San Diego, California (CNN) -- Beltway pundits tell us that the main obstacle to Republican primary voters falling in love with undeclared presidential candidate Mitt Romney is that, as governor of Massachusetts, Romney signed into law a health care bill that resembles "ObamaCare."
That is the wrong diagnosis for what ails Romney, who is very likely preparing to run for the Republican presidential nomination. The real affliction isn't that conservatives find it easy to relate the 2006 health care law in Massachusetts with its federal counterpart. Much more troubling for Romney is something you hear very little about: He can't seem to relate to conservatives--and they can't relate to him.
Now, there's no question that health care matters. And it's likely to matter a lot more the more people talk about it. Many Americans probably couldn't tell you what is in either law, but they know conflict and dissension in the ranks when they see it.
And Romney is not doing himself any favors by trying to put the issue to rest, as he attempted in a speech last week in Michigan. The more he tries to prove that the Massachusetts law is different from ObamaCare, the more alike the two sound. Both laws require people to buy health insurance, for instance.
Romney is catching flak from the right, both for signing the bill and for defending it to this day. For those Republicans who were looking forward to running against ObamaCare in the 2012 presidential election, and making that a major pillar of the GOP platform, Romney's history with health care complicates the narrative. Conservatives want Romney to say the Massachusetts bill was a mistake, and he was wrong to sign it.
Romney won't do that, either because he honestly believes that the state law was the right thing to do or because he realizes that such an about-face would come across as the ultimate "flip-flop" and doom his campaign.
And yet, the health care flap isn't the only reason that Republican voters are just not that into Romney. Consider an interview he gave a few weeks ago to a radio show in San Diego.
Appearing on The Mark Larson Show, Romney -- who owns a home in San Diego County -- was hitting softballs out of the park until the host unintentionally knocked him over with a blunt and insightful question. Larson asked Romney why he thought it was that so many people who might otherwise agree with his positions saw him as unapproachable and difficult to relate to.

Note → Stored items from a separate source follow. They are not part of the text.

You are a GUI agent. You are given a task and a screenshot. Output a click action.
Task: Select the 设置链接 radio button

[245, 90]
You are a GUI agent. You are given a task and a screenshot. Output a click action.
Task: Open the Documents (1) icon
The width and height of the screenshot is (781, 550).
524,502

Romney didn't know how to answer. And, after stammering for a few seconds, he abruptly changed the subject. He obviously hated the question.
I've thought about that interview and filtered it back through most of what we learned about Romney in the 2008 campaign. This is exactly his problem, and it's a major reason why the Tea Party voters who will have a big say in determining who the GOP nominee is next year are having such difficulty warming up to Romney.

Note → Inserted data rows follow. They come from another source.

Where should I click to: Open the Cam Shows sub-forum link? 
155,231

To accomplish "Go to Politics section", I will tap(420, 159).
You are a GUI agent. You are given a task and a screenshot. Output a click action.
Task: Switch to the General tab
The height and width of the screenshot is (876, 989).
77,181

Romney is the co-founder of Bain Capital, a private equity investment firm. This is a smart and capable fellow with two Harvard degrees, a golden resume, and an estimated net worth in the neighborhood of $200 million. But who says that kind of portfolio will be an asset next year? It could be a liability if the economy doesn't improve.
Romney is not the guy next door; he's more like the guy who owns the deed to your house and keeps threatening to foreclose. He's not the person holding a placard at a Tea Party rally; he's the boss that the placard guy had to lie to in order to get the day off so he could join the protest. He's not a person who -- you knew this was coming -- you want to have a beer with, or even a glass of chardonnay. Of course, we are speaking figuratively here: Romney is a Mormon and does not drink alcohol.
Funny thing about the beer standard. Everyone likes to mock the idea that Americans would pick a president based on who they feel comfortable with, who they can relate to, and who they'd want to spend time with. Until it works in their favor.
Liberals were furious when Americans twice elected the likable George W. Bush. But, interestingly, they had less trouble with the concept when voters twice elected the likable Bill Clinton. Meanwhile, many of the conservatives who supported Bush couldn't believe that Americans would vote for Clinton.
Believe it. If Mitt Romney wants to win the Republican nomination, he should worry less about showing that he understands the difference between health care plans and more about convincing average Americans that he understands them.
The opinions expressed in this commentary are solely those of Ruben Navarrette Jr.